In July 2024, Google DeepMind announced AlphaProof and AlphaGeometry 2: AI systems that earned an IMO silver medal on the 2024 International Mathematical Olympiad (July 11-22, 2024 in Bath, UK). Together they solved 4 of the 6 problems, scoring 28 of 42 points, one point short of the gold-medal threshold. AlphaProof tackled algebra and number-theory problems via Lean 4; AlphaGeometry 2 solved the geometry problem.

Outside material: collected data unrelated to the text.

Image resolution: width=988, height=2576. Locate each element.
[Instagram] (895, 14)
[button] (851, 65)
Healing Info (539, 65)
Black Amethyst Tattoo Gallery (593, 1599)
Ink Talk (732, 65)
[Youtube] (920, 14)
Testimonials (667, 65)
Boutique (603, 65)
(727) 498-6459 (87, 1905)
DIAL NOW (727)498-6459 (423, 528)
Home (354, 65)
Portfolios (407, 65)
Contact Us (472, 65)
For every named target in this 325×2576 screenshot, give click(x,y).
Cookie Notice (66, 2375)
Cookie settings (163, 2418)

This was the first time an AI system reached medal-level performance on the IMO under the standard rules (translation: same problem statement; bounded compute time; proofs verified by mathematicians, not the system itself). The result is a structural shift in the AI-assisted theorem proving landscape and a concrete demonstration that the formal-language + LLM approach scales beyond toy problems.

This page surveys the 2026 landscape:

  • The AlphaProof / AlphaGeometry 2 architecture.
  • The autoformalization pipeline (LLM translates English → Lean 4).
  • The reinforcement-learning theorem prover layer.
  • Prior work the line builds on (GPT-f, Polu-Sutskever 2020; LeanDojo / ReProver, Yang et al. 2023).
  • Where this technology is going through 2026.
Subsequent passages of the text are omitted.